Chemicals of Interest - Department of Homeland Security

The Chemical Facility Anti-Terrorism Standards (CFATS) program identifies and regulates high-risk chemical facilities to ensure they have security measures in place to reduce the risks associated with these chemicals.  Keeping hazardous chemicals out of the hands of those who would misuse them is a responsibility the Cybersecurity and Infrastructure Security Agency (Department of Homeland Security) shares with facility owners and operators, employees, and emergency responders.

Initially authorized by Congress in 2007, the program uses a dynamic multi-tiered risk assessment process and requires facilities identified as high-risk to meet and maintain performance-based security standards appropriate to the facilities and the risks they pose. DHS chemical security inspectors work in all 50 states to help ensure facilities have security measures in place to meet CFATS requirements.

On December 18, 2014, the President signed into law the Protecting and Securing Chemical Facilities from Terrorist Attacks Act of 2014 (“the CFATS Act of 2014”), which recodifies and reauthorizes the CFATS program for four years.



The Department developed Appendix A that includes a list of chemicals and their respective screening threshold quantities (STQ), which are categorized under three main security issues:

  • Release: Toxic, flammable, or explosive chemicals or materials that can be released at a facility.
  • Theft or Diversion: Chemicals or materials that, if stolen or diverted, can be converted into weapons using simple chemistry, equipment, or techniques.
  • Sabotage: Chemicals or materials that can be mixed with readily available materials.

If as an aggregate the Campus has any of these materials above their Screening Threshold Quantities (STQs), then we are subject to this regulation.  Thus, one more reason to keep your inventories up to date.

In developing the list, the Department looked to existing expert sources of information including other federal regulations related to chemicals.
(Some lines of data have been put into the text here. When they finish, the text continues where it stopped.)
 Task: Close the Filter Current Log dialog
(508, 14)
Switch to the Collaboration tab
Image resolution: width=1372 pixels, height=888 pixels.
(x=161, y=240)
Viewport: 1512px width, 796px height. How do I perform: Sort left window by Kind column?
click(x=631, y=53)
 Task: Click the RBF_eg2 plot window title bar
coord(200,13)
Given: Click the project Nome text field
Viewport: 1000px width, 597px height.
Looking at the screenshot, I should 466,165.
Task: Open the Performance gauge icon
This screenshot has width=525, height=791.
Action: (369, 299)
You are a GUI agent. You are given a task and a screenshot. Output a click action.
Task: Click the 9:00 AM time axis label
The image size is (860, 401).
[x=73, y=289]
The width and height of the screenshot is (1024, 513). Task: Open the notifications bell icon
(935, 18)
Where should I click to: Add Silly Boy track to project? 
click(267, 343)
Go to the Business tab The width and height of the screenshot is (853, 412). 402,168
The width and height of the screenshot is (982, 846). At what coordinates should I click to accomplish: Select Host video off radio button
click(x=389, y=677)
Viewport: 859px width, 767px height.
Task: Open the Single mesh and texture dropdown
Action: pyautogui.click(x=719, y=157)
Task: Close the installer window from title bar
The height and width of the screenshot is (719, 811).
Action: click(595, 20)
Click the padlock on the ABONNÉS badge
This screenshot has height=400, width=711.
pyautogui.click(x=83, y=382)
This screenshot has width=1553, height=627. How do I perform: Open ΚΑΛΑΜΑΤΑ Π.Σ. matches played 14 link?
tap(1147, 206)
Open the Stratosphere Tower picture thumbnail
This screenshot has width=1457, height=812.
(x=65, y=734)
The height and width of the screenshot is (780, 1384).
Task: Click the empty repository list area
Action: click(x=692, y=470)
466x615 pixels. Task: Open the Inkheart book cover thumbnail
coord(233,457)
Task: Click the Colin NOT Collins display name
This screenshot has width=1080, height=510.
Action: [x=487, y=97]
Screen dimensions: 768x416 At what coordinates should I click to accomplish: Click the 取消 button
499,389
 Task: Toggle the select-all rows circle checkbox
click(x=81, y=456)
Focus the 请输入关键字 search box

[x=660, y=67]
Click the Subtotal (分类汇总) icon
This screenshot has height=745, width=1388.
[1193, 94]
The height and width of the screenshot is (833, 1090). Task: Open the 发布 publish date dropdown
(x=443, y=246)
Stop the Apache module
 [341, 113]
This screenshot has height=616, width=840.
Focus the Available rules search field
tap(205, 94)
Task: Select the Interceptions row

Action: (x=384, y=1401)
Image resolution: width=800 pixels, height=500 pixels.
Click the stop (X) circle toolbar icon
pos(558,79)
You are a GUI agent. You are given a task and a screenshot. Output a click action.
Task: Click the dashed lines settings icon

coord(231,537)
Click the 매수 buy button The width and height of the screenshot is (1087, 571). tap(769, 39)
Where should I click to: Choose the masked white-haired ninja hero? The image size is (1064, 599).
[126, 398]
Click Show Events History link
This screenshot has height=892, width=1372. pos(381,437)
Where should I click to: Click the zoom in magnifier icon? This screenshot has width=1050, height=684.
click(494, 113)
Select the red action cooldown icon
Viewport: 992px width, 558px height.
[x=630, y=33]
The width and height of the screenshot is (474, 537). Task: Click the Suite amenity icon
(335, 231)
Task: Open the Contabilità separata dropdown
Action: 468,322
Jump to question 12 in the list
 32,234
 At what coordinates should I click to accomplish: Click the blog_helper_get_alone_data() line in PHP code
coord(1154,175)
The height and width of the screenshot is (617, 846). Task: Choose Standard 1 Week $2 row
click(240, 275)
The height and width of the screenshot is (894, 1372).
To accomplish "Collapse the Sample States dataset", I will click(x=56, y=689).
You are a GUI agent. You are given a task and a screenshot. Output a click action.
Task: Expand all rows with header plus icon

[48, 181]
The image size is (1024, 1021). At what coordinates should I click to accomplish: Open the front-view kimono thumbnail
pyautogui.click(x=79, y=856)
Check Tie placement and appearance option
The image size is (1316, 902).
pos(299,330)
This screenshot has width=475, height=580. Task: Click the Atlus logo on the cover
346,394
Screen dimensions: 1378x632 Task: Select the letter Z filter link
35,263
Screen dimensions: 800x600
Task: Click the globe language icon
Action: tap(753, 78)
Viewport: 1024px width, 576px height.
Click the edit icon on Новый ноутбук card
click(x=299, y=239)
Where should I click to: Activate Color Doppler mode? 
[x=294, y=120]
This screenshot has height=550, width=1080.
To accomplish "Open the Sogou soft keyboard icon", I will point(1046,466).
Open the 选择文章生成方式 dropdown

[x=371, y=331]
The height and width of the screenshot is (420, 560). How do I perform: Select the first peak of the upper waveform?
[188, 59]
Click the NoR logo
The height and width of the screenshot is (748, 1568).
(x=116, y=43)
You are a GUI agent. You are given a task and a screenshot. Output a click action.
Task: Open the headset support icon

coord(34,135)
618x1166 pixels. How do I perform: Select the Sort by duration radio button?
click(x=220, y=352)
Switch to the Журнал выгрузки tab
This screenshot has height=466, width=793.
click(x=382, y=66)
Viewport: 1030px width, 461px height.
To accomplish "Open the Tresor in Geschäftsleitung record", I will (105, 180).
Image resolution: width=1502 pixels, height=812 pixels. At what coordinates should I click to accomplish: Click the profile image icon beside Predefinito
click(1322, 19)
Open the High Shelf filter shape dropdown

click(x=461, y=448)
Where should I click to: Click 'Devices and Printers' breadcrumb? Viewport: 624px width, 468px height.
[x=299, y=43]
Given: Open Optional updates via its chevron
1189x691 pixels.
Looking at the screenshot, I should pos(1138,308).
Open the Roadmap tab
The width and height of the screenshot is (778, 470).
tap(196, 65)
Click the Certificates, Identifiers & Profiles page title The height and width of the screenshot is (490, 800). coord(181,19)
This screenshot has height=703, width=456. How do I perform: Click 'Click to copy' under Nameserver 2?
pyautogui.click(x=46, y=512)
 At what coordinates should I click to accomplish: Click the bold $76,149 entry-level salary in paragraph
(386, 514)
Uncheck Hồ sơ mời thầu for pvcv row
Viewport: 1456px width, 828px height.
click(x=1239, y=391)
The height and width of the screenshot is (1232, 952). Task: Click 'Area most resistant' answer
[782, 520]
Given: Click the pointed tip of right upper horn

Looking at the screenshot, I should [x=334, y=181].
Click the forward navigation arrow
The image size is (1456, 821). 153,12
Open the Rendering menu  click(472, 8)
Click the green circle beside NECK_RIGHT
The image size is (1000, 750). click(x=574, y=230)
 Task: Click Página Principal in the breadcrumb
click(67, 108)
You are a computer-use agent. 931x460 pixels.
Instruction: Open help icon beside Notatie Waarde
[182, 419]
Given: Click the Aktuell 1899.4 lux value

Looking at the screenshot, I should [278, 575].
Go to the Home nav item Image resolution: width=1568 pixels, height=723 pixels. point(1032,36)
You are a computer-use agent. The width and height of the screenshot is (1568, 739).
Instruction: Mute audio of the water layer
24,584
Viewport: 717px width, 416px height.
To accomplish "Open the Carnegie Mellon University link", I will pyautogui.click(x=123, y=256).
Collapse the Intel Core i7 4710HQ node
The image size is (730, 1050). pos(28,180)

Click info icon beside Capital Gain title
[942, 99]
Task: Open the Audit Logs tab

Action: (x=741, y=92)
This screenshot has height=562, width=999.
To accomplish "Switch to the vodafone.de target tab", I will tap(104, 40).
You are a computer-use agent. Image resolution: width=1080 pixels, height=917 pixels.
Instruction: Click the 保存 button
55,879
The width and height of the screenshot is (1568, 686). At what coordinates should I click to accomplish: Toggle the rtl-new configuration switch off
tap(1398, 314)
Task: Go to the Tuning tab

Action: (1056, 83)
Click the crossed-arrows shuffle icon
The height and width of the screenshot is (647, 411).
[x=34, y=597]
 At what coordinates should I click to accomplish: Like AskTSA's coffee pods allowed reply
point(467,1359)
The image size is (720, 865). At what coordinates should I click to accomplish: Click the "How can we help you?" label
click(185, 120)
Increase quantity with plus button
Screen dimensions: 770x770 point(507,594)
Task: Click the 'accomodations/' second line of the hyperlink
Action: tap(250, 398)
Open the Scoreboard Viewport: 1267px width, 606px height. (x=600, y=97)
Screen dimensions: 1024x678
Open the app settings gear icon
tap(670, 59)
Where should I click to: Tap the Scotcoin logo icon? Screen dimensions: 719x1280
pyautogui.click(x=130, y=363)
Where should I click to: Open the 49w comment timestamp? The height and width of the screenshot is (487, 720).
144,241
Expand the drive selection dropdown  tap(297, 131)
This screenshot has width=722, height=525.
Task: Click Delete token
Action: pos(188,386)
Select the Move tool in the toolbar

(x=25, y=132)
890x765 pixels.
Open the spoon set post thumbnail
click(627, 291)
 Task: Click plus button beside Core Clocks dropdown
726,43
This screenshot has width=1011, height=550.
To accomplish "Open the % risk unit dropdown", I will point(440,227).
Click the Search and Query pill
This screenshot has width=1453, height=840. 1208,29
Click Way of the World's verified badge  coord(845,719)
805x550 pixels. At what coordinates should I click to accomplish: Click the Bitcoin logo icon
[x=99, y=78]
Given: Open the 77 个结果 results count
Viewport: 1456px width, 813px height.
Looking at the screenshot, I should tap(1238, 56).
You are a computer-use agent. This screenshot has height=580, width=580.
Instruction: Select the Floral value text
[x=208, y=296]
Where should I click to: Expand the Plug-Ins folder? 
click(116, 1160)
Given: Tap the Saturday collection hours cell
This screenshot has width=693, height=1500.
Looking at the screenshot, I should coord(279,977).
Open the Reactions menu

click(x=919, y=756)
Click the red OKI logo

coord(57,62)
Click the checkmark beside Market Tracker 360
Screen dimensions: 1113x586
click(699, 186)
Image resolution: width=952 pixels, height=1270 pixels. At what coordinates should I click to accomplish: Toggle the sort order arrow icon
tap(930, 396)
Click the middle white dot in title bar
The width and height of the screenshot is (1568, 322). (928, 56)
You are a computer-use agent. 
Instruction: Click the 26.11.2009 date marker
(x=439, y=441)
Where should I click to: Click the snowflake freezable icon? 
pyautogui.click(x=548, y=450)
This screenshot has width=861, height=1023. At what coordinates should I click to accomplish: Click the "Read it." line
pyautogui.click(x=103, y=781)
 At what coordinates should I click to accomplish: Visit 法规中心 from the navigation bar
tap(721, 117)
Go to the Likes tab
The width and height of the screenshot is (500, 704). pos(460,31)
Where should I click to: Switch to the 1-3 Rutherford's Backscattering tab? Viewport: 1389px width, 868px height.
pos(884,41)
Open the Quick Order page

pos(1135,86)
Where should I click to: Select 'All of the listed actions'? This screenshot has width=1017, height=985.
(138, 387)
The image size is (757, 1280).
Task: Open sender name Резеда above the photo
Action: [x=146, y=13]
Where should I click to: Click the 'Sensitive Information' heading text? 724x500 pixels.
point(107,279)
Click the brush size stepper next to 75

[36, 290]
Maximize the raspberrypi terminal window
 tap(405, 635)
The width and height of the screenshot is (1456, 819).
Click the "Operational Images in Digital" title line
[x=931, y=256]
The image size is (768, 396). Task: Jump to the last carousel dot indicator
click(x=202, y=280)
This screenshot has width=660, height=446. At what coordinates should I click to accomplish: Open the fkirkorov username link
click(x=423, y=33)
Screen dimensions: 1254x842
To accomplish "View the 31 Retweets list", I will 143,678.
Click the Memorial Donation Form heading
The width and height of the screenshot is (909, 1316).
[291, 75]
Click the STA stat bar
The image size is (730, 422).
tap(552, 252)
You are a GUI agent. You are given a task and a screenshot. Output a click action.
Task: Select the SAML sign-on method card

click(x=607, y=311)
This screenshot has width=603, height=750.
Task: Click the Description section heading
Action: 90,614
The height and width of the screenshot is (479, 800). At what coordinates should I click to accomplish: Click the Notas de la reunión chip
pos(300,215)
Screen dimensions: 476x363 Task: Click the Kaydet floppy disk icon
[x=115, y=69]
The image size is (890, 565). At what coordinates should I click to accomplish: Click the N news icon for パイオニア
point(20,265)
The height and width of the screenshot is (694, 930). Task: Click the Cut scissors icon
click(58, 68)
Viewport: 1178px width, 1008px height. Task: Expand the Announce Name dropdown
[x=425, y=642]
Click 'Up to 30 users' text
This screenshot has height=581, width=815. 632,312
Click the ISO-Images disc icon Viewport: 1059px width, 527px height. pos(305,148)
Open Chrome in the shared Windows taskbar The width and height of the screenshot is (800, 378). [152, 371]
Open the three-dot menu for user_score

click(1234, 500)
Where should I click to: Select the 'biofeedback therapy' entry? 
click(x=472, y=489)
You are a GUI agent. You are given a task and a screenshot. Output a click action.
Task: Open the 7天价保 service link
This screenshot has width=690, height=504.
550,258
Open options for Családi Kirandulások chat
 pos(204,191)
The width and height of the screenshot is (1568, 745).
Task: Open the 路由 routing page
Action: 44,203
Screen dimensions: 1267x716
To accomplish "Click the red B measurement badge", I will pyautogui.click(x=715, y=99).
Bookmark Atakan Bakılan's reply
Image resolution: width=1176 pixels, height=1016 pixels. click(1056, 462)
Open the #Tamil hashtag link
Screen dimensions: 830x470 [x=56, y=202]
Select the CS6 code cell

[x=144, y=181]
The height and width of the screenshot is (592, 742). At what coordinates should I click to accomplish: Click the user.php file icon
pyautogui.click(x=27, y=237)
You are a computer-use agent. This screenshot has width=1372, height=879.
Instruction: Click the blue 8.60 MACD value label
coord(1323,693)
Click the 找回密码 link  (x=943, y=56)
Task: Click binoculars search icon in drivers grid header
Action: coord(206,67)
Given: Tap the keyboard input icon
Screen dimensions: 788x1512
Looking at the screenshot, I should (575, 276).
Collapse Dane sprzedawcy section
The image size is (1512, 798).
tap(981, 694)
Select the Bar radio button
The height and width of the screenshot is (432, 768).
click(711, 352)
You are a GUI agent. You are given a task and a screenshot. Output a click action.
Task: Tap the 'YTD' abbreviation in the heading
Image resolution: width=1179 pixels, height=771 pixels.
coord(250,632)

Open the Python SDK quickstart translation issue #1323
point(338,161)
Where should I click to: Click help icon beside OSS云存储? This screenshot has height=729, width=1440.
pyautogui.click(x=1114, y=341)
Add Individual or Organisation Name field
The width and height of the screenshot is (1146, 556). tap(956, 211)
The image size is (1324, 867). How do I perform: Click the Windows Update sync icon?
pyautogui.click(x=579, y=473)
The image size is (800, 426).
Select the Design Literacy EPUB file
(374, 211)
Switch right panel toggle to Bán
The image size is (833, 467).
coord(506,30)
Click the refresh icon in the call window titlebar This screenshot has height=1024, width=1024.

The other sources that the Department referenced in part are:

  • Chemicals covered under the Environmental Protection Agency’s Risk Management Program;
  • Chemicals included in the Chemical Weapons Convention;
  • Hazardous materials, such as gases that are poisonous by inhalation; and
  • Explosives regulated by the Department of Transportation.

This printer-friendly fact sheet lists the most commonly reported COI, their main security issues, and the risks they pose.

CFATS Most Commonly Regulated Chemicals of Interest Fact Sheet 



The Chemical Facilities Anti-Terrorism Standards (CFATS) regulation applies to facilities across many industries that possess or plan to possess any of the DHS-regulated chemicals of interest (COI) at or above specific quantities and concentrations. These facilities must report their holdings to DHS.


Colleges and Universities 


Pool and Water Parks

The Department continues to assess available information about chemicals critical to government mission and the economy. The Department will use the information it collects through the Top-Screen process to identify facilities responsible for economically critical and mission-critical chemicals.